Task input =
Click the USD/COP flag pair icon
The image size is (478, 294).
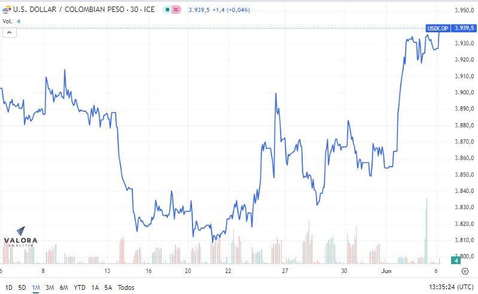click(7, 10)
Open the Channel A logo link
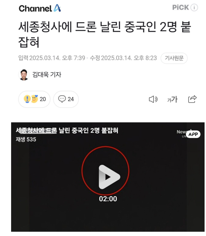The width and height of the screenshot is (206, 236). pyautogui.click(x=40, y=8)
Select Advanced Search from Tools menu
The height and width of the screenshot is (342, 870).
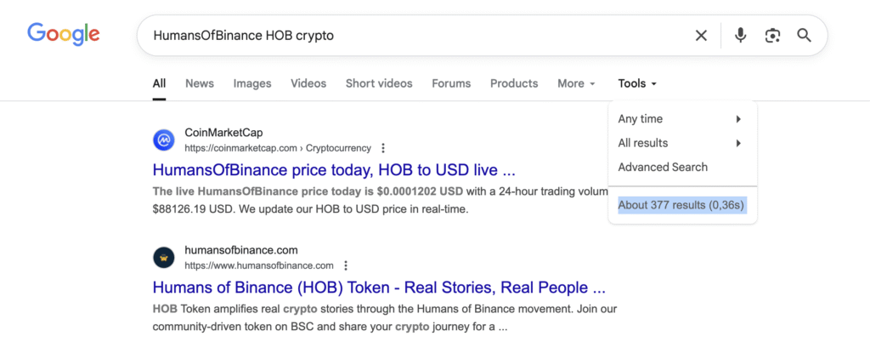point(663,167)
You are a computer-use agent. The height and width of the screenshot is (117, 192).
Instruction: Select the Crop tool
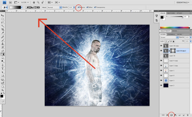pos(3,29)
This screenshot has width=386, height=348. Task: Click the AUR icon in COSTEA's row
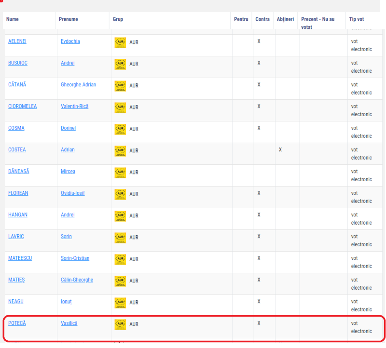point(120,151)

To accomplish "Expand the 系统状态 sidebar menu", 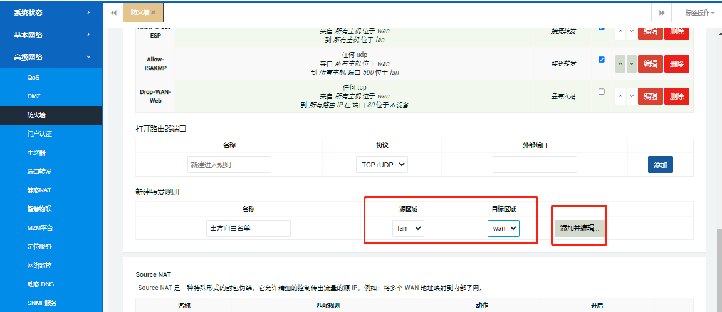I will coord(51,12).
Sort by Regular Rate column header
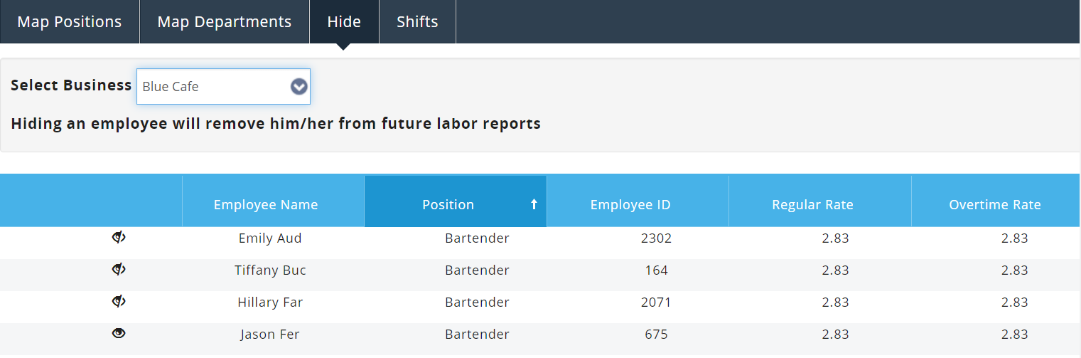Image resolution: width=1081 pixels, height=358 pixels. tap(812, 205)
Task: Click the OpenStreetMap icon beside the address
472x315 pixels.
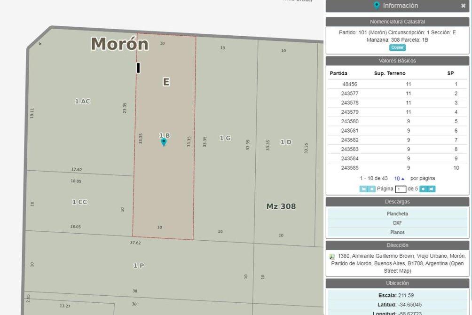Action: coord(332,257)
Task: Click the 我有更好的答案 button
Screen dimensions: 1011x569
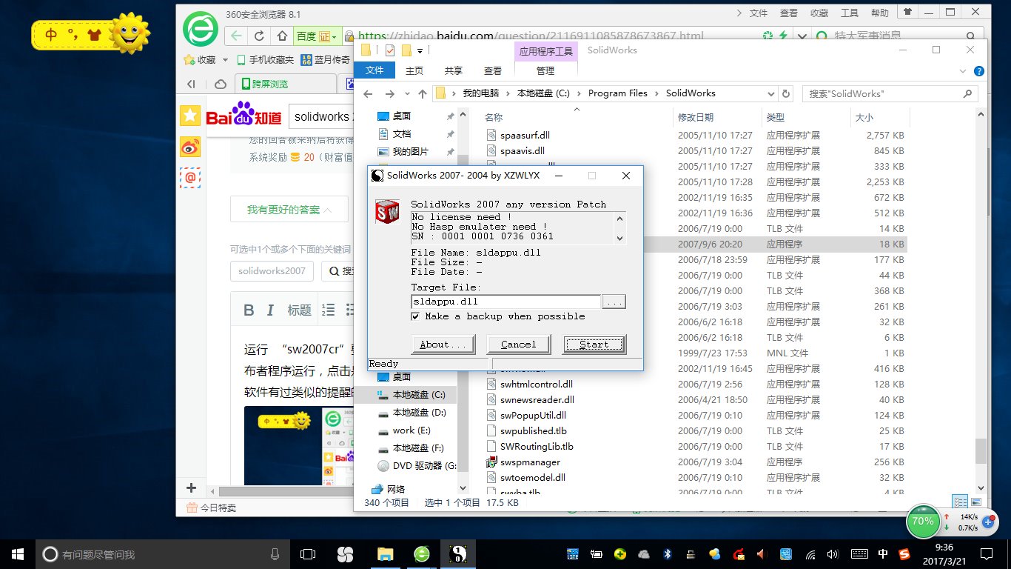Action: tap(289, 210)
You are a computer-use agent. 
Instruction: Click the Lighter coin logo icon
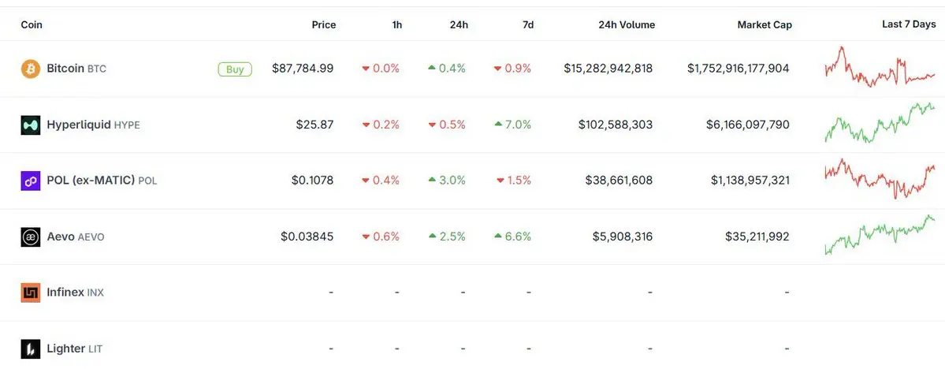[x=30, y=349]
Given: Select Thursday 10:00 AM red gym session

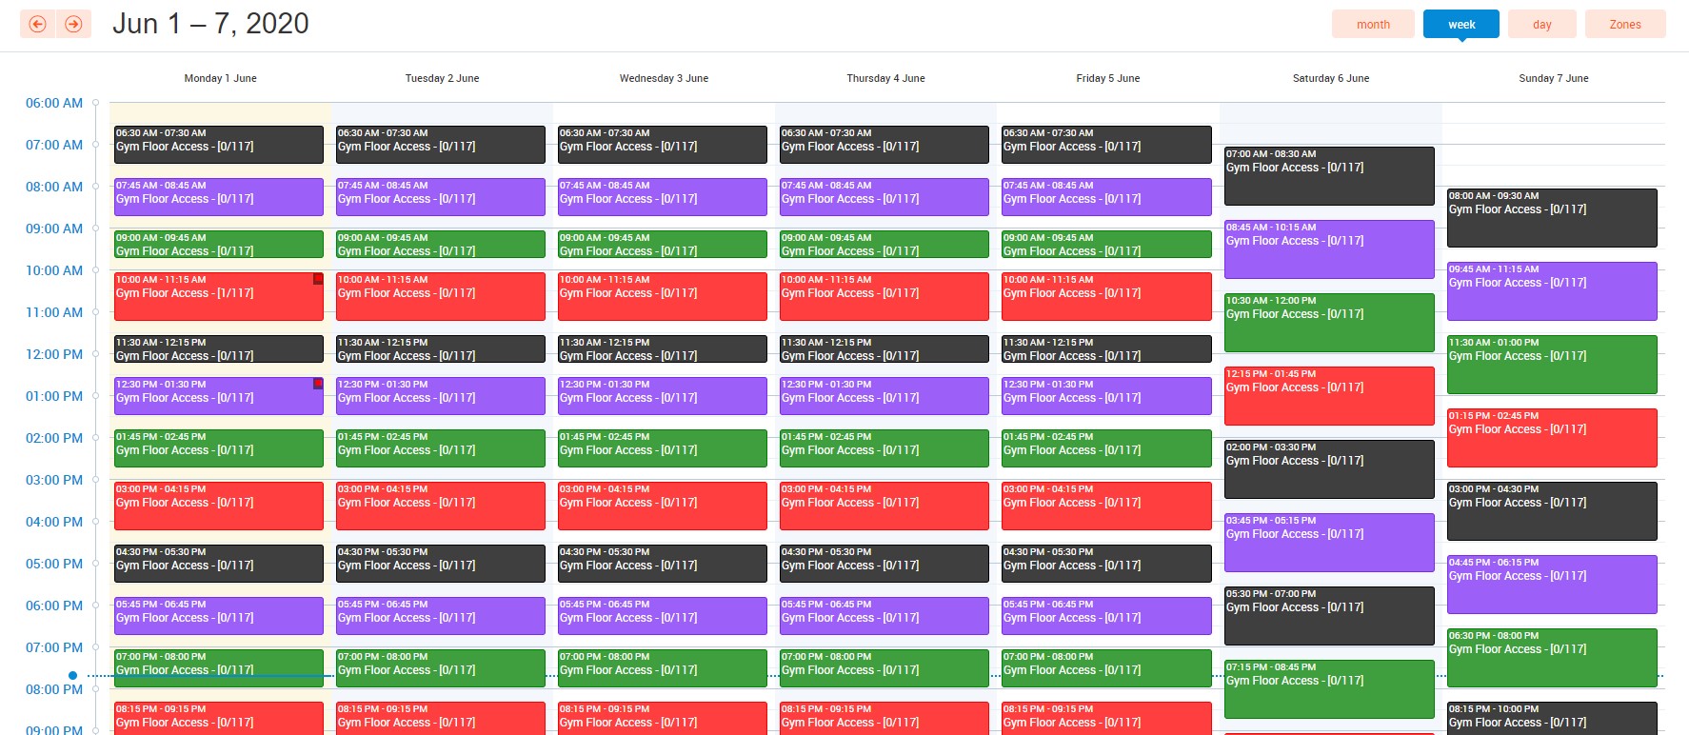Looking at the screenshot, I should tap(884, 296).
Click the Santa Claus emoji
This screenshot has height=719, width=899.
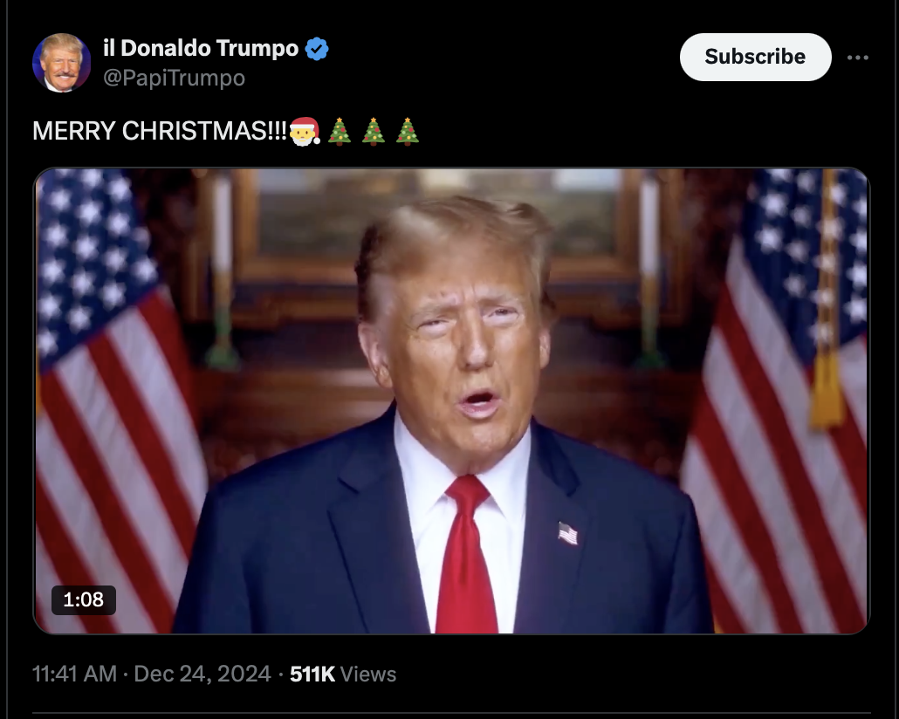305,131
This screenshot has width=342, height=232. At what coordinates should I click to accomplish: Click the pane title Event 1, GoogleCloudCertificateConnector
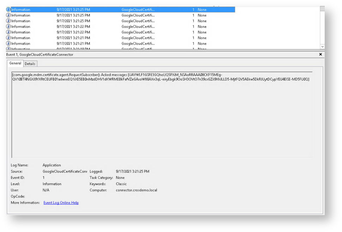[40, 55]
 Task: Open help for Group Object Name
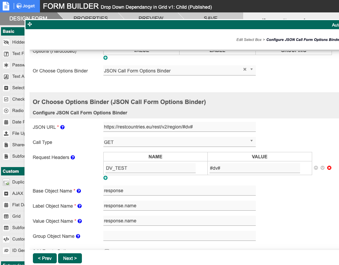tap(78, 236)
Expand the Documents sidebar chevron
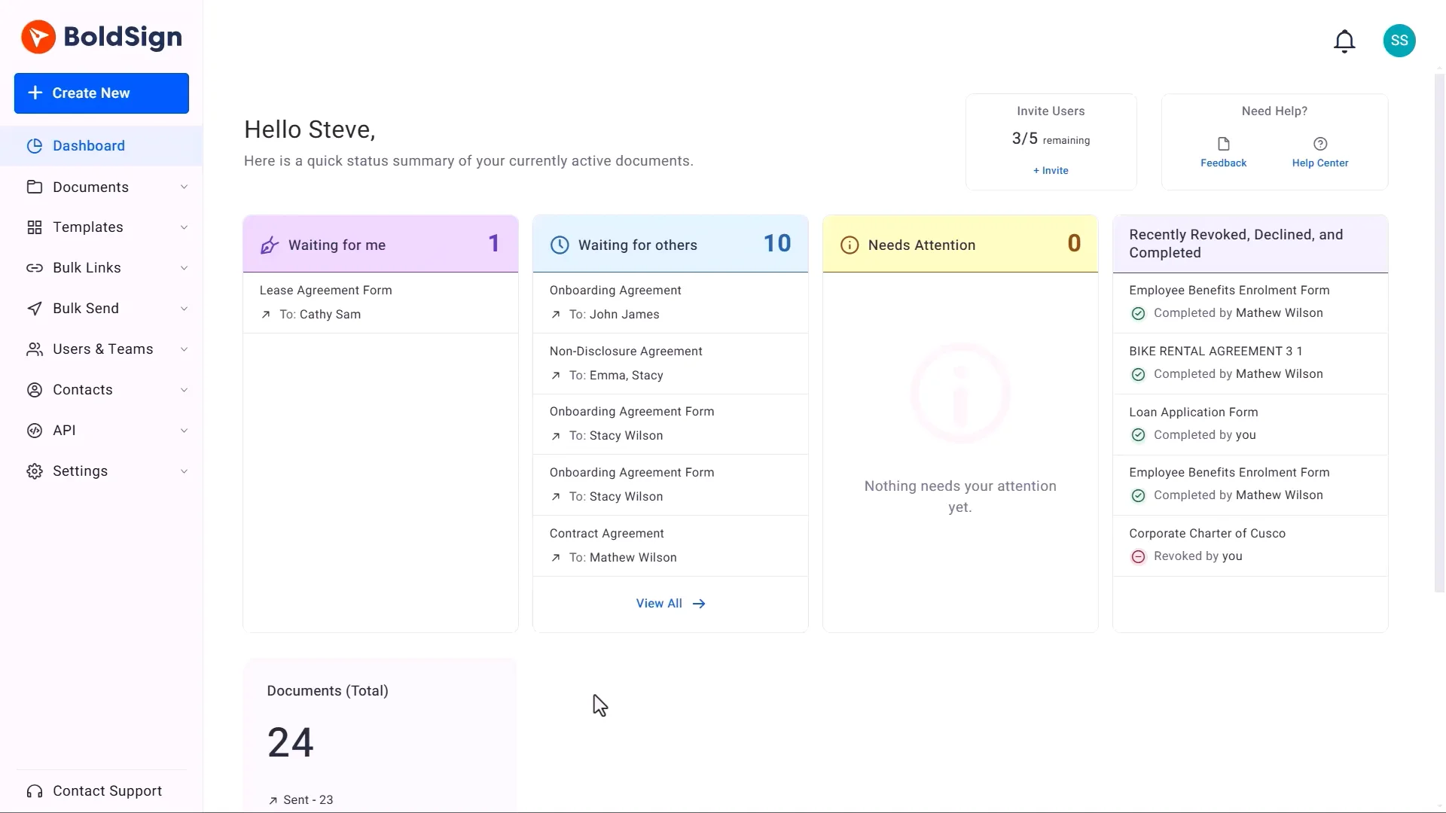 (184, 187)
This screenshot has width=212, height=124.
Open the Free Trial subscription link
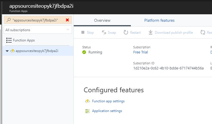(x=140, y=52)
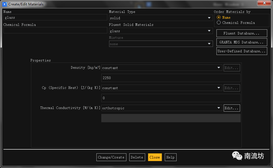This screenshot has width=273, height=168.
Task: Click the Fluent app icon in title bar
Action: tap(5, 4)
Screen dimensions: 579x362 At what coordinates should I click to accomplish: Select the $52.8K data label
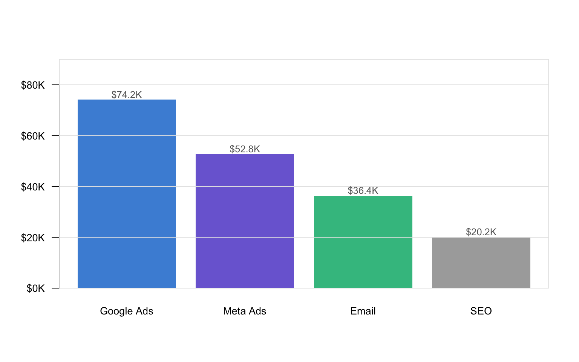(245, 149)
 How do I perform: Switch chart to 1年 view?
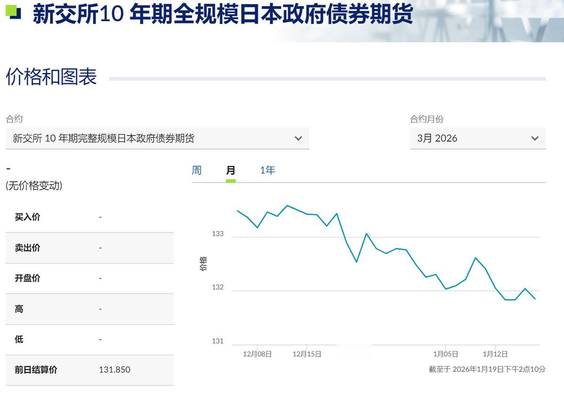coord(267,170)
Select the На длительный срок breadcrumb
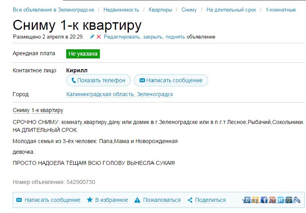The height and width of the screenshot is (213, 306). point(231,10)
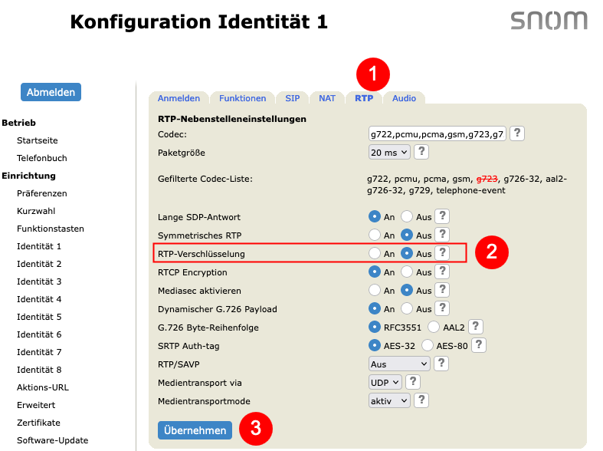Screen dimensions: 603x451
Task: Open the Paketgröße 20 ms dropdown
Action: [x=389, y=153]

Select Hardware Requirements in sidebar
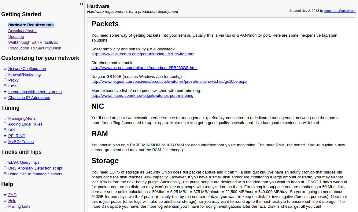31,25
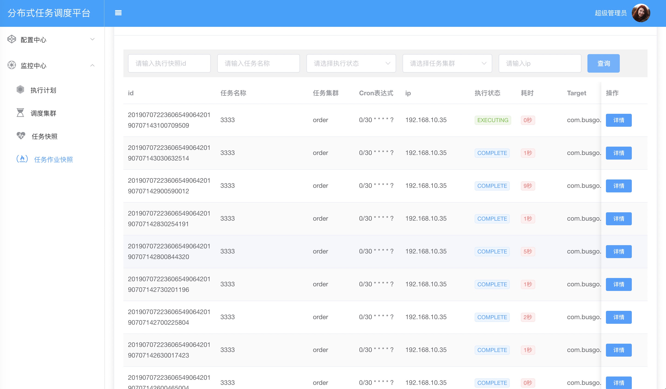Click the 配置中心 cube icon
This screenshot has width=666, height=389.
[12, 39]
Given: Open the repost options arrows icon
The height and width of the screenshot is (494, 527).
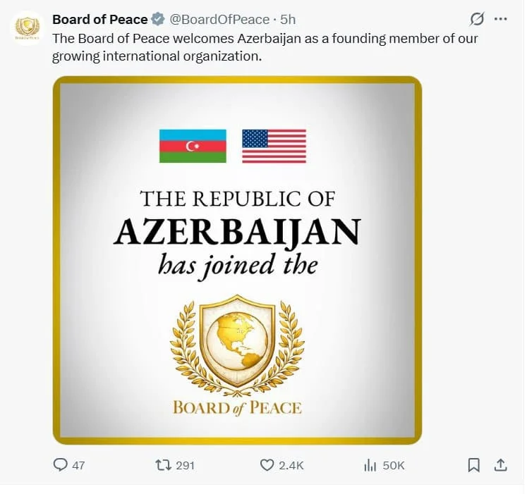Looking at the screenshot, I should pyautogui.click(x=162, y=465).
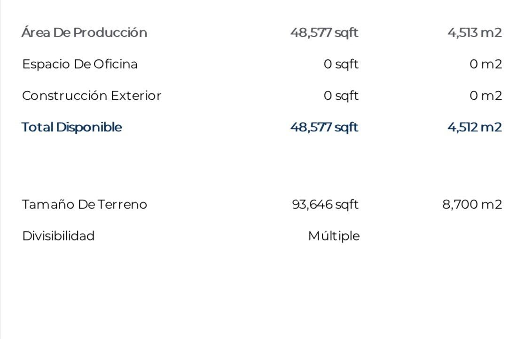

Given instruction = Reproduce the items starting at the very first line and ending with the line that contains "point(663,167)", with both ends included and the pictures left out.

Solution to this task =
Click the USD/COP flag pair icon
The image size is (478, 294).
click(7, 10)
Open the Channel A logo link
The width and height of the screenshot is (206, 236). pyautogui.click(x=40, y=8)
Select Advanced Search from Tools menu
The height and width of the screenshot is (342, 870).
point(663,167)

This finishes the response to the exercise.